> _Information supplied_:
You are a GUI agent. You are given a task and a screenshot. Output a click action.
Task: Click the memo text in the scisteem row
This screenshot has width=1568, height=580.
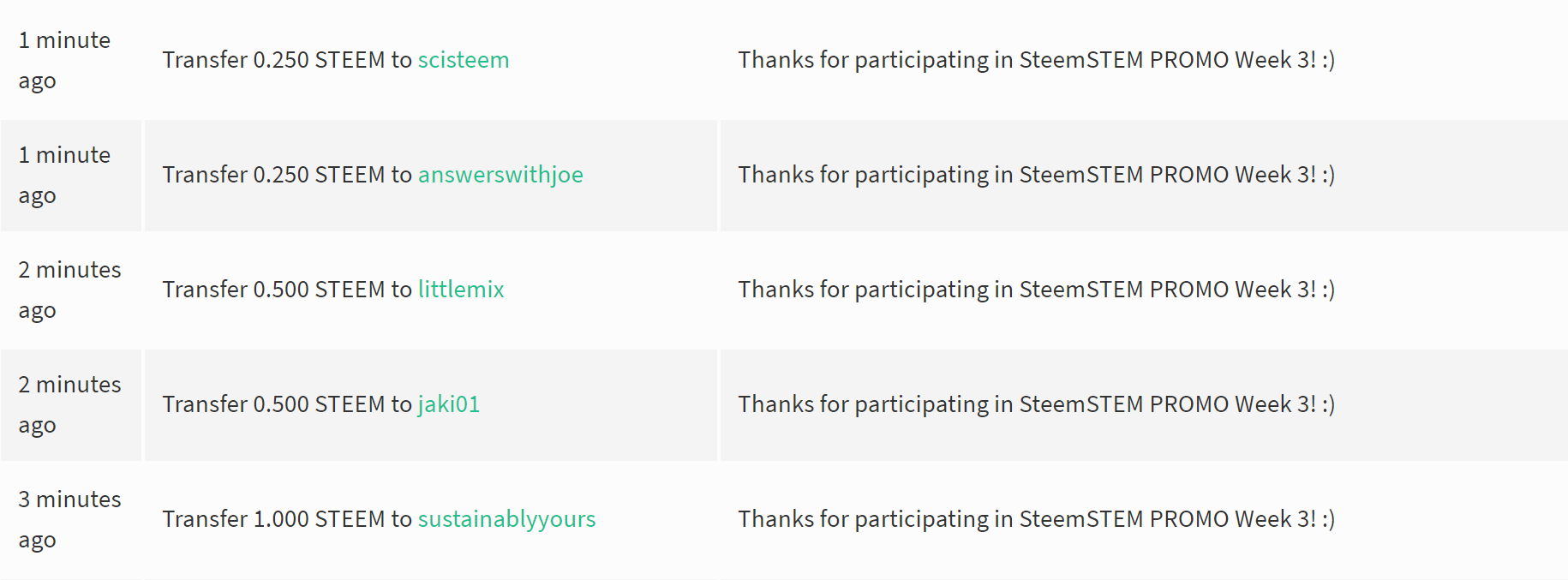[x=1036, y=60]
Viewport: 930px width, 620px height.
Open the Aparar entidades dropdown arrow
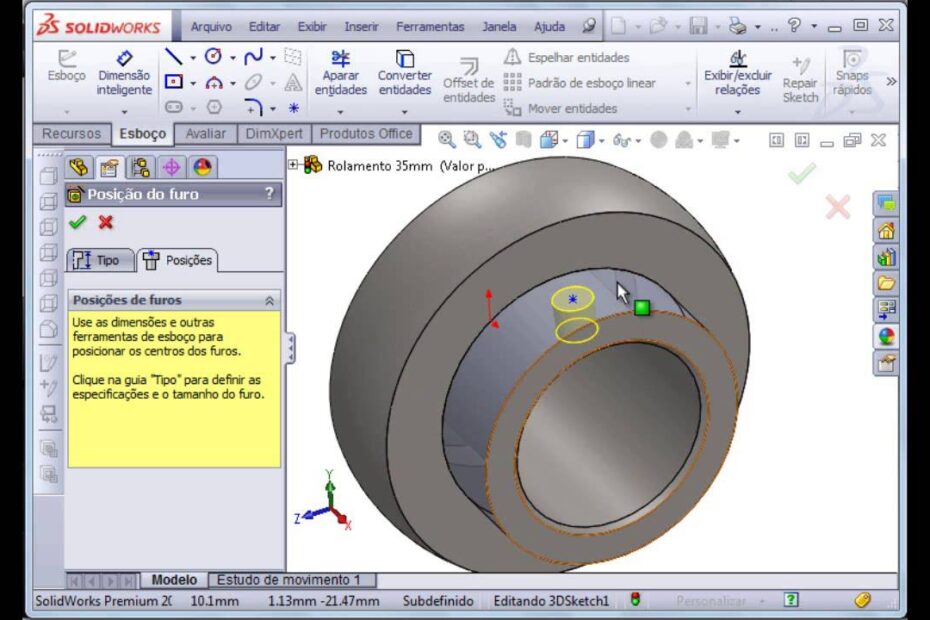coord(340,111)
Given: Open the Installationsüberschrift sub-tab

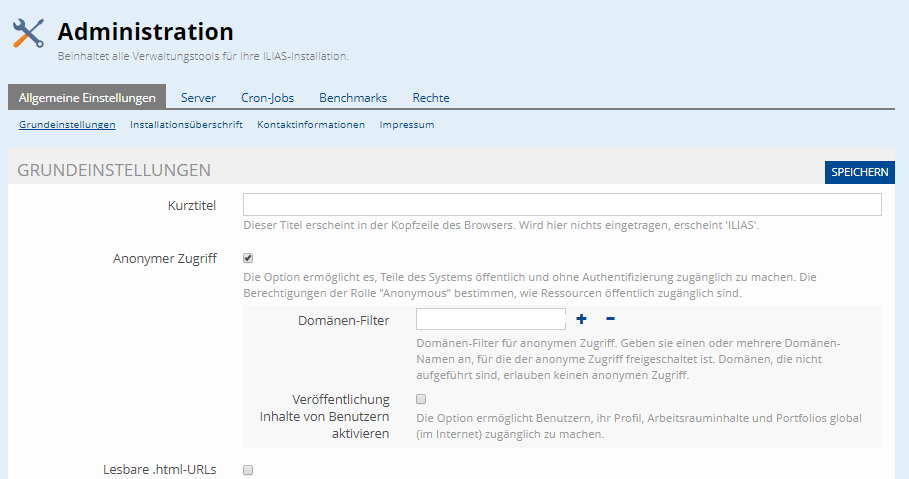Looking at the screenshot, I should tap(186, 125).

> _Exercise prompt_: Output the span from the line with "Task: Click the memo text in the scisteem row" through the last line of the data, inclusive and exact, and omit every picture.

> _Solution to this problem_:
Task: Click the memo text in the scisteem row
This screenshot has width=1568, height=580.
[x=1036, y=60]
Viewport: 930px width, 620px height.
Open the Aparar entidades dropdown arrow
coord(340,111)
Given: Open the Installationsüberschrift sub-tab

Looking at the screenshot, I should tap(186, 125).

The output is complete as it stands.